Texto para leitura:
Debate sobre os impactos da pandemia na educação brasileira
Enviada em 15/01/2021
A realidade brasileira acerca da educação é notoriamente marcada pela crescente desigualdade e fragilidade do setor. A precária estrutura pedagógica brasileira se tornou evidente na atual pandemia da COVID-19, situação na qual se exigiu uma nova forma de adaptação e compreensão sobre a educação. No entanto, ao longo dos anos, a educação no Brasil perdeu seu carater político-social e adotou práticas econômicas que previlegiam seu âmbito comercial.
Com isso, observa-se que no cenário nacional o aumento incessante da desigualdade social ocorre devido à tenuosa diferença entre os sistemas público e privado de educação. O fechamento das escolas e o ensino a distância forçou o mundo a se adaptar as formas digitais de comunicação e aprendizado, mas a inexistência de políticas públicas de acesso a internet de modo igualitário no Brasil e a falta de investimentos para a capacitação de professores demonstrou o grande atraso do Brasil no quesito educação, que de acordo com o Instituto de Pesquisa Econômica Aplicada (Ipea), apenas 42% das classes ‘‘D’’ e ‘‘E’’ possuem conexão a internet.
Paralelamente ao quesito desigualdade, as relações de convívio social foram severamente abalados pelo distanciamento social aderido. É notório que nas escolas, as relações sociais são essenciais para o desenvolvimento social do indivíduo, características como: empatia, humildade, dedicação e afeto são primordialmente desenvolvidos tanto em domicílio quanto no âmbito escolar. No entanto, as diversidades encontradas em cada residência impossibilita a democratização desses conhecimentos, poís é evidente que não são todos os reponsáveis que possuem a capacidade e oportunidade de fornecerem os auxílios necessários.
Portanto, é fundamental que o Governo Federal em parceria com a iniciativa privada auxiliem os mais necessitados e prejudicados pela pandemia de COVID-19 com incentivos econômicos e fiscais, estimulem a perpetuação do estudo em domicílio através de propagandas nos canais televisivos e por rádio, além de utilizar os canais públicos de televisão para a transmissão de vídeo-aulas a fim de qualificar o manejo e a proporção de estudantes com a possibilidade de estudo no decorrrer da pandemia.

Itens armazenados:
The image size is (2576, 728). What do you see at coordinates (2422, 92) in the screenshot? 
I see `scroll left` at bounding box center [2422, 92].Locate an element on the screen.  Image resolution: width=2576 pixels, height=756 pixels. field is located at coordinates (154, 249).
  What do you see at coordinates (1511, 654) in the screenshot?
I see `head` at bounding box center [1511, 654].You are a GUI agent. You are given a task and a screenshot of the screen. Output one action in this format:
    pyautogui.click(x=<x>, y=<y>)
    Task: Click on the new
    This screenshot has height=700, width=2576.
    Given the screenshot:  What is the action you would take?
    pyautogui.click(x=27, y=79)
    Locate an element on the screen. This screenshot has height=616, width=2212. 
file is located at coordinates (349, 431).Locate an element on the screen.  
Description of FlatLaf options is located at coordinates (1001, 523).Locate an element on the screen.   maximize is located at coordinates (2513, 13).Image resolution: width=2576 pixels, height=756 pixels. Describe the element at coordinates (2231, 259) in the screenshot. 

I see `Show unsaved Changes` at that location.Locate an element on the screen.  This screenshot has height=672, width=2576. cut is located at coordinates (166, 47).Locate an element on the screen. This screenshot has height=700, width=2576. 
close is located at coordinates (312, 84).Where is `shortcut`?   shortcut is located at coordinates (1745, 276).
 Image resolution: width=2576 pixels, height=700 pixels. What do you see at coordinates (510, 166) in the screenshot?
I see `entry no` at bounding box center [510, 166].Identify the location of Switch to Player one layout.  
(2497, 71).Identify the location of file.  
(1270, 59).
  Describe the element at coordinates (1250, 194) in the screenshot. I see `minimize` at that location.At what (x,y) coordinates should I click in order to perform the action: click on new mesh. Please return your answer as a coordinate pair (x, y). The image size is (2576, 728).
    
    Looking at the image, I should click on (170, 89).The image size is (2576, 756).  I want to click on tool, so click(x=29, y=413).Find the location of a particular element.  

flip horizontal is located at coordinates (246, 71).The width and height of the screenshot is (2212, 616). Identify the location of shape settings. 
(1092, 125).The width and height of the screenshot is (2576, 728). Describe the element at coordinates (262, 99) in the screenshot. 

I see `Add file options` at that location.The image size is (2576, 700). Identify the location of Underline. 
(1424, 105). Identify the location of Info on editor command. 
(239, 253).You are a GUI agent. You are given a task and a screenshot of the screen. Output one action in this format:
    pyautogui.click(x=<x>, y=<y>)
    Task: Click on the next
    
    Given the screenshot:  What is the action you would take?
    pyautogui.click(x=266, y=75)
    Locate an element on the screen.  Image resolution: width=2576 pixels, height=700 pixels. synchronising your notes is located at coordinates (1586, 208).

Instrução da tarefa 1:
Responda com base no texto sobre os impactos da pandemia na educação:
(a) Segundo o Ipea, que porcentagem das classes "D" e "E" possui conexão à internet?
(b) Quais características o texto cita como desenvolvidas tanto em domicílio quanto no âmbito escolar?
(c) Por quais meios o texto propõe estimular a perpetuação do estudo em domicílio?
Instrução da tarefa 2: Atualize o trecho do texto sobre os impactos da pandemia na educação entre "Paralelamente ao quesito" e "os auxílios necessários.", inclusive, e troque "distanciamento social" por "isolamento social".

Resposta 1:
(a) 42%.
(b) Empatia, humildade, dedicação e afeto.
(c) Por propagandas nos canais televisivos e por rádio.

Resposta 2:
Paralelamente ao quesito desigualdade, as relações de convívio social foram severamente abalados pelo isolamento social aderido. É notório que nas escolas, as relações sociais são essenciais para o desenvolvimento social do indivíduo, características como: empatia, humildade, dedicação e afeto são primordialmente desenvolvidos tanto em domicílio quanto no âmbito escolar. No entanto, as diversidades encontradas em cada residência impossibilita a democratização desses conhecimentos, poís é evidente que não são todos os reponsáveis que possuem a capacidade e oportunidade de fornecerem os auxílios necessários.